〇External Exposure Explanation and Policy Match Clarity — Extended Coverage [GA]
・外部公開の理由やポリシーマッチ内容を可視化する機能の対象が拡大され、
ストレージアプリ以外のアプリにも対応するようになりました。
・対応アプリには Gmail、Outlook、ChatGPT Enterprise、Claude Enterprise、
Microsoft Copilot、Teams、Slack、Zoom などが含まれます。
・GitHub、Okta、Salesforce、Zendesk、Google Calendar、Cisco Webex などの業務アプリにも
対応するようになりました。
・DLPインシデント詳細画面に Matched Patterns セクションが追加され、
Cause of External で外部公開の経路を確認できます。
・外部共有先のユーザーやグループ階層など、ポリシーマッチの要因を把握しやすくなりました。

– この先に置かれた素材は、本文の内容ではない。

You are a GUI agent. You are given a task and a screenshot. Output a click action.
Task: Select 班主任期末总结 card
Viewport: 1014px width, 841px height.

・More を選択すると Inventory 画面へ遷移し、対象ファイルのおおよその外部共有ユーザー数を確認できます。
・管理GUI > Incidents > DLP

〇Google Drive Label Badge Self-Service Enablement [GA]
・Google Drive の ラベルバッジ(Data Classification Labels) を、
Google Drive API インスタンスの設定画面から直接有効化できるようになりました。
・従来は Netskope Support への依頼が必要でしたが、管理者自身でセルフサービスによる設定が可能です。
・インスタンスの作成または編集時に Enable Data Classification Labels を選択することで利用できます。
・機能有効化前に、Google Workspace 側で必要な権限や特権、OAuth スコープの設定が必要です。
・詳細に関しましては下記メーカサイトをご参照ください。
https://docs.netskope.com/en/configure-google-drive-for-the-next-generation-api-data-protection
・管理GUI > Settings > Configure App Access > Next Gen > CASB APIタブ

備考:本稿の内容は、指定URL内に記載されている公開日時時点の情報に基づきます。